#### Work task:
In the entries that follow, the line with "Select the Bluetooth tracked keyword title" opens the range and the line with "Task: Select the RFID reader device icon" closes it; repeat that range exactly, both lines included.

#### The records:

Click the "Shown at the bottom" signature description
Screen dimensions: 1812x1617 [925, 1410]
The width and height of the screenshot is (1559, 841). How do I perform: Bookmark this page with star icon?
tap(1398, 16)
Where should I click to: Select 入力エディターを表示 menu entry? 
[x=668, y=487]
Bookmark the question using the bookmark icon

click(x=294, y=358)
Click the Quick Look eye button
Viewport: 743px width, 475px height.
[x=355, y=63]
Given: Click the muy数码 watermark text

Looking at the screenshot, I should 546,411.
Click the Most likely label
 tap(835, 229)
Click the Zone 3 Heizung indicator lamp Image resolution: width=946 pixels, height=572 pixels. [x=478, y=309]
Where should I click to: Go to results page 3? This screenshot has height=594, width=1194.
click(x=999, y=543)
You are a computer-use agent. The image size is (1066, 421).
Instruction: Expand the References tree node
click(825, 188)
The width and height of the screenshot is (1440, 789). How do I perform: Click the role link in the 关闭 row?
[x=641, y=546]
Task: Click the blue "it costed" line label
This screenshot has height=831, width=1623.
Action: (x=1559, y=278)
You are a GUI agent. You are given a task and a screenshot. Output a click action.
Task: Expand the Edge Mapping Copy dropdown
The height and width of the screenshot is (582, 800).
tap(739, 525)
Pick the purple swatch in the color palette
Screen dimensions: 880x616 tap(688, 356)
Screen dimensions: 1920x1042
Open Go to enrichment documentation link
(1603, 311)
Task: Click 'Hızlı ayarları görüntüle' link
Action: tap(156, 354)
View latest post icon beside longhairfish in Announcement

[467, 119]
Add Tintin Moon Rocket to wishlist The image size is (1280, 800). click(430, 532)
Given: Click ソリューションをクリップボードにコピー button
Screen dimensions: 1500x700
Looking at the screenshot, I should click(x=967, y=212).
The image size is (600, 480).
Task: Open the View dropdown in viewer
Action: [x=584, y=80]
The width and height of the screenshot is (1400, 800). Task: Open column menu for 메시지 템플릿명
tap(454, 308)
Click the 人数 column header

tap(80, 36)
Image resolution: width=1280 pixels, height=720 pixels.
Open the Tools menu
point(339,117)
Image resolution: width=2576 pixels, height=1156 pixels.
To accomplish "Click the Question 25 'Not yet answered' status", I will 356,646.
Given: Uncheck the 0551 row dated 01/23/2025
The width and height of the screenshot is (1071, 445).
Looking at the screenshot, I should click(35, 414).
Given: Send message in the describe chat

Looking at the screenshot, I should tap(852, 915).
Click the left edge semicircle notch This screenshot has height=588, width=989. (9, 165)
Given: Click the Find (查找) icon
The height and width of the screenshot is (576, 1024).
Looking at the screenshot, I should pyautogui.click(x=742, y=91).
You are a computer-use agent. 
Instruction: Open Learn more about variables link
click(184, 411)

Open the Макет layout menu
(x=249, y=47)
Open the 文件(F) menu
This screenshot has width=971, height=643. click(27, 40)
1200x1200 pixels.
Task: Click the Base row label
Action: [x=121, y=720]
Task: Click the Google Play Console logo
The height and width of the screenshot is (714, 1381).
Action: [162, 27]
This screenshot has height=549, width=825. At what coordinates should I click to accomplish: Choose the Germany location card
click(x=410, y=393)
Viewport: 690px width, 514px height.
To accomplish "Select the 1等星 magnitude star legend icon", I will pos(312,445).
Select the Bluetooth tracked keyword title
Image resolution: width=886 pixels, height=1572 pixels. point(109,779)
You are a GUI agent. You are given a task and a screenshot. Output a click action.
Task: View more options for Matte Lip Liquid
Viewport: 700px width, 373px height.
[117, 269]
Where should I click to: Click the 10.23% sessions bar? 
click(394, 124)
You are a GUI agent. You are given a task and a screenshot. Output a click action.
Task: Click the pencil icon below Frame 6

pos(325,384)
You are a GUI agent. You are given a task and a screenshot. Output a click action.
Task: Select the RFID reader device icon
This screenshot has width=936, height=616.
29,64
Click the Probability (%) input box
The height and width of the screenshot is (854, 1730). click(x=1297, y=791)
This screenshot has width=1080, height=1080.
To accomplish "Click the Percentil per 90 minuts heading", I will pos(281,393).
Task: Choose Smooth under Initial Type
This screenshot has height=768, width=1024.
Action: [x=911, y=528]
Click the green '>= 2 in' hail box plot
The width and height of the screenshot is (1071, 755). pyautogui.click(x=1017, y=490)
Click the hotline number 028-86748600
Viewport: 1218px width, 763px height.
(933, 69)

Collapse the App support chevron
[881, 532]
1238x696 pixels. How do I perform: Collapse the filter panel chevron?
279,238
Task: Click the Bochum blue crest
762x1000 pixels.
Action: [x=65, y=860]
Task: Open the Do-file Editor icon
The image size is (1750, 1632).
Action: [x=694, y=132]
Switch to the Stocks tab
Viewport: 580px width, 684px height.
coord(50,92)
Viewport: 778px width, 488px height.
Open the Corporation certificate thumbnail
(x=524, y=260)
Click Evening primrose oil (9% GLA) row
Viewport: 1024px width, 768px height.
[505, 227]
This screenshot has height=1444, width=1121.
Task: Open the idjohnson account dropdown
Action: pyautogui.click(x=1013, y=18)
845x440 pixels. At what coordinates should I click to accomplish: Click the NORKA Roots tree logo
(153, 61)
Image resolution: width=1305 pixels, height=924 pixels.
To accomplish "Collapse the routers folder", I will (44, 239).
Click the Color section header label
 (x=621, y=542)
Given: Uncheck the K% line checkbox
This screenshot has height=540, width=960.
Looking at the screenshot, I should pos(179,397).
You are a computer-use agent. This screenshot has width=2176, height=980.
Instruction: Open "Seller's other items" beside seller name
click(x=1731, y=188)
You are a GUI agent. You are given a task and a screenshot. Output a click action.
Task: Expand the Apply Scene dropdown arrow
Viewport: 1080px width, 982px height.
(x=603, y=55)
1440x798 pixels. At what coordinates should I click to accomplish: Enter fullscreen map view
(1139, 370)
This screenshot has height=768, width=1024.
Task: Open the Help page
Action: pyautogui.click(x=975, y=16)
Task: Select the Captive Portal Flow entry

#### Exercise answer:
Select the Bluetooth tracked keyword title
Image resolution: width=886 pixels, height=1572 pixels. point(109,779)
You are a GUI agent. You are given a task and a screenshot. Output a click action.
Task: View more options for Matte Lip Liquid
Viewport: 700px width, 373px height.
[117, 269]
Where should I click to: Click the 10.23% sessions bar? 
click(394, 124)
You are a GUI agent. You are given a task and a screenshot. Output a click action.
Task: Click the pencil icon below Frame 6

pos(325,384)
You are a GUI agent. You are given a task and a screenshot. Output a click action.
Task: Select the RFID reader device icon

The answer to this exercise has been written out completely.